Ira menyebut, kalangan pembeli yang mampir ke tokonya, kerap menanyakan gamis yang sederhana. Bertolakbelakang dengan tahun lalu, banyak kaum perempuan lebih menyukai kaftan terusan yang dibubuhi payetan dan corak motif beragam.

Mereka yang ingin tampak rupawan di hari lebaran nanti, akan tetapi tak mau berurusan dengan hal ribet, cenderung memilih gamis berwarna hitam. “Sekarang lagi in gamis-gamis Dubai warna gelap gitu,” tutur Ira.

Soal pakaian perempuan yang bisa diterima semua usia, dirinya memberi tahu satu pengetahuan penting kepada saya. Perempuan yang nyaris satu dekade berjualan pakaian itu berseloroh, “momen lebaran begini, pakaian yang masuk ke semua usia adalah abaya. Dari nenek-nenek sampai yang muda-muda, cocok. Bentuknya simple, casual, dan terlihat elegan.”

Untuk mendapatkan satu abaya, Ira menuturkan pembeli harus merogok kocek 300-500 ribu rupiah. “Standar harga abaya segitu lah,” ujarnya.

30 menit berbicara dengannya, saya lalu minta izin pamit.
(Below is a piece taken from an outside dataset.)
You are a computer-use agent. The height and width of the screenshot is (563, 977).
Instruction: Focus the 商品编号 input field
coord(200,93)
Sebelum pulang, Ira coba menggoda saya, “Beli lah dek, untuk mamak di rumah. Kita kasih murah-murah aja nih,” katanya merayu. Saya cuma tersenyum.
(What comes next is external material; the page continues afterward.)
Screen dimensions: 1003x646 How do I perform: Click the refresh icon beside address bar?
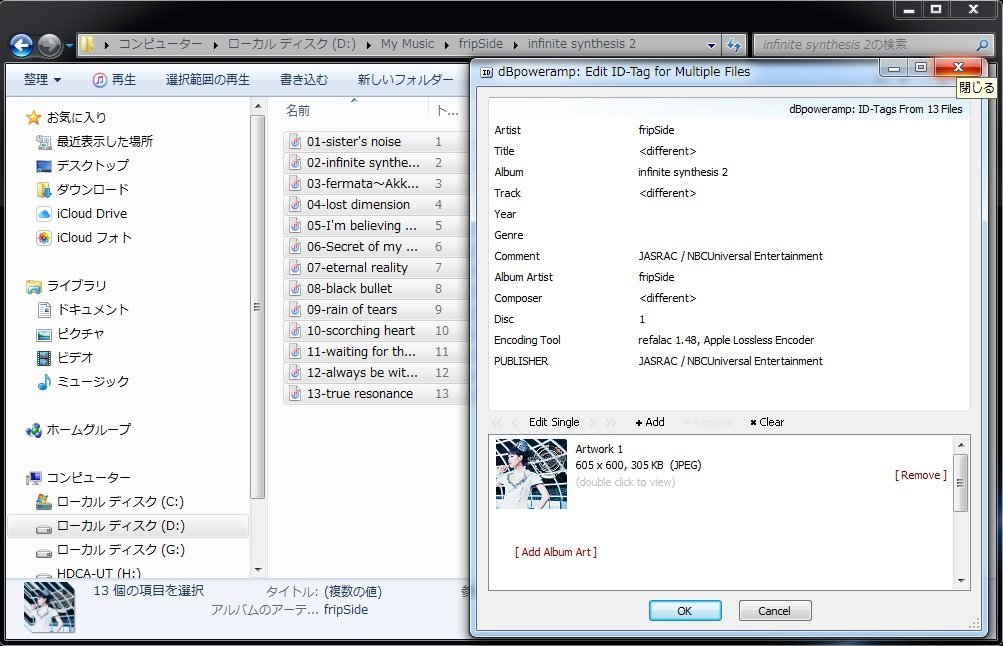(735, 45)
Dari lantai tiga pusat pakaian di Pasar Aceh, saya lalu turun ke bagain bawah ke lapak pedagang jilbab. Di sana saya melihat Azhari (27) tengah sibuk melipat-lipat jilbab dagangannya.

Melihat tak ada pembeli yang harus dilayaninya, saya memberanikan diri mengajak Azhari berbicara. Laki-laki asal Aceh Besar itu pun menyambut saya ramah.

Tahun ini, banyak perempuan kata Azhari, lebih senang dengan jenis jilbab persegi empat. Selain bentuknya yang polos, jilbab segi empat ini lebih elegan kelihatannya. Dan juga mudah saat dipakai.

“Anak-anak muda sukanya yang model begini. Mudah digunakan. Ada juga memang yang suka phasmina,” sebutnya.

Lain lagi selera ibu-ibu. Mereka lebih menyukai model jilbab berenda. Punya motif payetan dan pernak-pernik, hal itu tampak memikat karena sesuai dengan pakaian yang dipakai saat lebaran. “Kesannya kan lebih mewah.”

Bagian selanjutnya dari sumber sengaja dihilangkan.